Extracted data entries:

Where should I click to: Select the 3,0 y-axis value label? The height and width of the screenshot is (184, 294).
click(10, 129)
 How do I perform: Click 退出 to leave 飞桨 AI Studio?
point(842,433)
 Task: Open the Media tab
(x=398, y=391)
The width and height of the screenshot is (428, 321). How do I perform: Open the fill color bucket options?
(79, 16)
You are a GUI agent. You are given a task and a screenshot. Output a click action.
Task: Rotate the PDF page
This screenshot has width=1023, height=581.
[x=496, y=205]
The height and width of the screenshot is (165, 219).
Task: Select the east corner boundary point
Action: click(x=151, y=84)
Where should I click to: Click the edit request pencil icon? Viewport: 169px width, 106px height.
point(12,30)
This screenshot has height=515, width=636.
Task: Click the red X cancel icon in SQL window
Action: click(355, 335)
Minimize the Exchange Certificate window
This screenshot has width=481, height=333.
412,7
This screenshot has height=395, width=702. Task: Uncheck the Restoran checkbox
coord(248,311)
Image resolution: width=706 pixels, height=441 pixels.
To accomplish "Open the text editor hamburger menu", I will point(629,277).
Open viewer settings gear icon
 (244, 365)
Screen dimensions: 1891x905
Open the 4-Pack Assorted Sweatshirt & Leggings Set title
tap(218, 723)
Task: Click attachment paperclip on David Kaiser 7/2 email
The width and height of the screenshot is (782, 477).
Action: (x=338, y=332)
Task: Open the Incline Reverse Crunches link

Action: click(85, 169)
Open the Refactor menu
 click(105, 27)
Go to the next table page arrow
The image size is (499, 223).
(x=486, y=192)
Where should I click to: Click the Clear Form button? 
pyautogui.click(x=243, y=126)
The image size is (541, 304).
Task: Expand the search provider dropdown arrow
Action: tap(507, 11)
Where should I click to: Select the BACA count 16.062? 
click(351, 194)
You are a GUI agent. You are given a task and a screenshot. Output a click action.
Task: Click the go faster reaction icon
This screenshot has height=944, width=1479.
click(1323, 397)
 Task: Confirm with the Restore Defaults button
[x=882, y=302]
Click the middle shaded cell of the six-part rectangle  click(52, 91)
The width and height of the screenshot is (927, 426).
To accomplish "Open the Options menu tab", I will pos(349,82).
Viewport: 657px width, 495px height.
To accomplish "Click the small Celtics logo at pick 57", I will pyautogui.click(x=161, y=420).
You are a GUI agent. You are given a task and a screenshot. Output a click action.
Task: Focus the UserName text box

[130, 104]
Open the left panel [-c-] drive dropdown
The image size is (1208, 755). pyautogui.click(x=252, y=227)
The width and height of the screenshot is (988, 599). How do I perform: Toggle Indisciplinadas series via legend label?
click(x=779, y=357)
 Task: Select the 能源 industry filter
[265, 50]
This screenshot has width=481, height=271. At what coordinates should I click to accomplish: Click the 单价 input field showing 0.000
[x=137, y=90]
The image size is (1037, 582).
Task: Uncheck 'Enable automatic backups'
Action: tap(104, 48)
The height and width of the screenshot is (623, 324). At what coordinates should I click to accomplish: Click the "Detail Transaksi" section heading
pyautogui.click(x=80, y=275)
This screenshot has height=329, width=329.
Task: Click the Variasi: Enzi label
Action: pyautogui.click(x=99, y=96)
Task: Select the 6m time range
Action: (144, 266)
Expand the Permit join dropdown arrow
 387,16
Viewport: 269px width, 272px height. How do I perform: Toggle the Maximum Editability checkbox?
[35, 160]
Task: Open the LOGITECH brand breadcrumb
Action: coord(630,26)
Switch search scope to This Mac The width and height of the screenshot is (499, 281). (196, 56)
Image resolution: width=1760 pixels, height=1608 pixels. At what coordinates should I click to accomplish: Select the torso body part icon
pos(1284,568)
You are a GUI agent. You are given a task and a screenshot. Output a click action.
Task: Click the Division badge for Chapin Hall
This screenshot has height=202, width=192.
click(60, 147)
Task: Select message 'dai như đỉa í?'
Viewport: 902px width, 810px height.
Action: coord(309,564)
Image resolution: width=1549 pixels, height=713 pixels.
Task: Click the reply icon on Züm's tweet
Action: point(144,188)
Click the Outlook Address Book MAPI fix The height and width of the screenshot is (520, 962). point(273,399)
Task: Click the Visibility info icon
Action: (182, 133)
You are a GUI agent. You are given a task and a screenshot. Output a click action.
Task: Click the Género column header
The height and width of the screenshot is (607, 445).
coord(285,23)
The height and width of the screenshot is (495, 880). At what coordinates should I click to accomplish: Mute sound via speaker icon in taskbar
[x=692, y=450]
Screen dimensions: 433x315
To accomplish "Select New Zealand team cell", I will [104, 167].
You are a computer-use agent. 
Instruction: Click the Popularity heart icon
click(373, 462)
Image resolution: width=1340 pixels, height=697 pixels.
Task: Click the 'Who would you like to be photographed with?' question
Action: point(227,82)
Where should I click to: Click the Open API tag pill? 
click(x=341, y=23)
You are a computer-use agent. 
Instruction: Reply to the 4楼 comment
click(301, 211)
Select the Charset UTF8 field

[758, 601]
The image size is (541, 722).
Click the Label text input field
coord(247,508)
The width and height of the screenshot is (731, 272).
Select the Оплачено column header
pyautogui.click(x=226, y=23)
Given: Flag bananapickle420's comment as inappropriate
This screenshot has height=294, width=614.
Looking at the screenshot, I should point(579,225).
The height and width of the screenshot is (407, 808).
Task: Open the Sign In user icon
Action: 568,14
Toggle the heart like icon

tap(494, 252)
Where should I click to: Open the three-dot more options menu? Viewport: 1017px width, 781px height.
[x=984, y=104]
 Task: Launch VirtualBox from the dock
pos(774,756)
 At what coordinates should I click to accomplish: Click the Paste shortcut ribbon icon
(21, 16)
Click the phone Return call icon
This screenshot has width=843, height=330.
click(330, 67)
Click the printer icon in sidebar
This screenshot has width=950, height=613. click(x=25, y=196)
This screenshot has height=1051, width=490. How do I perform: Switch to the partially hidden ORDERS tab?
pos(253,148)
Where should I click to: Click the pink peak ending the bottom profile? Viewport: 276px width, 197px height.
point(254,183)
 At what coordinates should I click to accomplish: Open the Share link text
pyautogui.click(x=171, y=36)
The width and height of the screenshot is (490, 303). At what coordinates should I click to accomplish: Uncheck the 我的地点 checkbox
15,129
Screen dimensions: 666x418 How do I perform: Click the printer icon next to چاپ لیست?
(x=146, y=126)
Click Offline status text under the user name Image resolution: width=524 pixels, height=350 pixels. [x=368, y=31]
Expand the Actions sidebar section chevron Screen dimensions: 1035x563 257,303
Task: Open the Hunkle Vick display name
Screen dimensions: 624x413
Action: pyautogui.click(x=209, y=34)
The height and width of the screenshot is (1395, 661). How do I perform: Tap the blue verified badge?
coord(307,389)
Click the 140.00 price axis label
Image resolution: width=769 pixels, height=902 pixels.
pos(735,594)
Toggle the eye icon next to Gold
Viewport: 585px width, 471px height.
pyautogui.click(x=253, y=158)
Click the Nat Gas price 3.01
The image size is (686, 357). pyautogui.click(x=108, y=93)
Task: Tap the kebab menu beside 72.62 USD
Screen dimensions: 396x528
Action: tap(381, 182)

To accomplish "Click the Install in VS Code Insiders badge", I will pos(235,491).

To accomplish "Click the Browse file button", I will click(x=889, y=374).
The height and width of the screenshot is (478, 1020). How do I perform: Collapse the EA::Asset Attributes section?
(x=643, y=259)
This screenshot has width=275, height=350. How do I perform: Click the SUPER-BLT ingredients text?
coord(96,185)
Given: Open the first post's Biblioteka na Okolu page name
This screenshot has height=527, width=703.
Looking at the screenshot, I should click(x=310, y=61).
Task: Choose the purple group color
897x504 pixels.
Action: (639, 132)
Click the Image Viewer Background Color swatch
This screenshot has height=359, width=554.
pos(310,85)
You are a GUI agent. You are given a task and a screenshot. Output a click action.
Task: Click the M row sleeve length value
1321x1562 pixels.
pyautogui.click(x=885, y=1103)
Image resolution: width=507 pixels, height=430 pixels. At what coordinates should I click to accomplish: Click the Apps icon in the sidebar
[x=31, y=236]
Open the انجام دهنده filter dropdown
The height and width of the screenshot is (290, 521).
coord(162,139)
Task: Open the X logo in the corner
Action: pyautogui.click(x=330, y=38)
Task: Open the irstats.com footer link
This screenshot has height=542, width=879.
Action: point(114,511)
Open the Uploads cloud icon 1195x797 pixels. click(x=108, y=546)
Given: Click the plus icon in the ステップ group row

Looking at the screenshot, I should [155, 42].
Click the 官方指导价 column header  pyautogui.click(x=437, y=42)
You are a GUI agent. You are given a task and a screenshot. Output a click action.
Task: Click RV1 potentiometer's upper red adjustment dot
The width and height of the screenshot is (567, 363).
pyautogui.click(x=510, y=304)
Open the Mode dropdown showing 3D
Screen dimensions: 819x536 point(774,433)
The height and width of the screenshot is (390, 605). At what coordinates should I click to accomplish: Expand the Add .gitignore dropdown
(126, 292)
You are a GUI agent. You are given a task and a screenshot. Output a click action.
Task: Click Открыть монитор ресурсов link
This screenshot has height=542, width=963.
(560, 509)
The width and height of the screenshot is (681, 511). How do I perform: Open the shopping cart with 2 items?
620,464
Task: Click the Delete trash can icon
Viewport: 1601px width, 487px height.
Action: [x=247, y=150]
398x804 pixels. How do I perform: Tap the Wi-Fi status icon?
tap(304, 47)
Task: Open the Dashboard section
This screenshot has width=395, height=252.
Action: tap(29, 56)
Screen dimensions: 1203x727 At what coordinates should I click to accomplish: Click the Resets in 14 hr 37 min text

Your goal — Scan the records above for the string "cell", then select every line that holds it.

Result of this exercise —
Click the middle shaded cell of the six-part rectangle  click(52, 91)
To accomplish "Select New Zealand team cell", I will [104, 167].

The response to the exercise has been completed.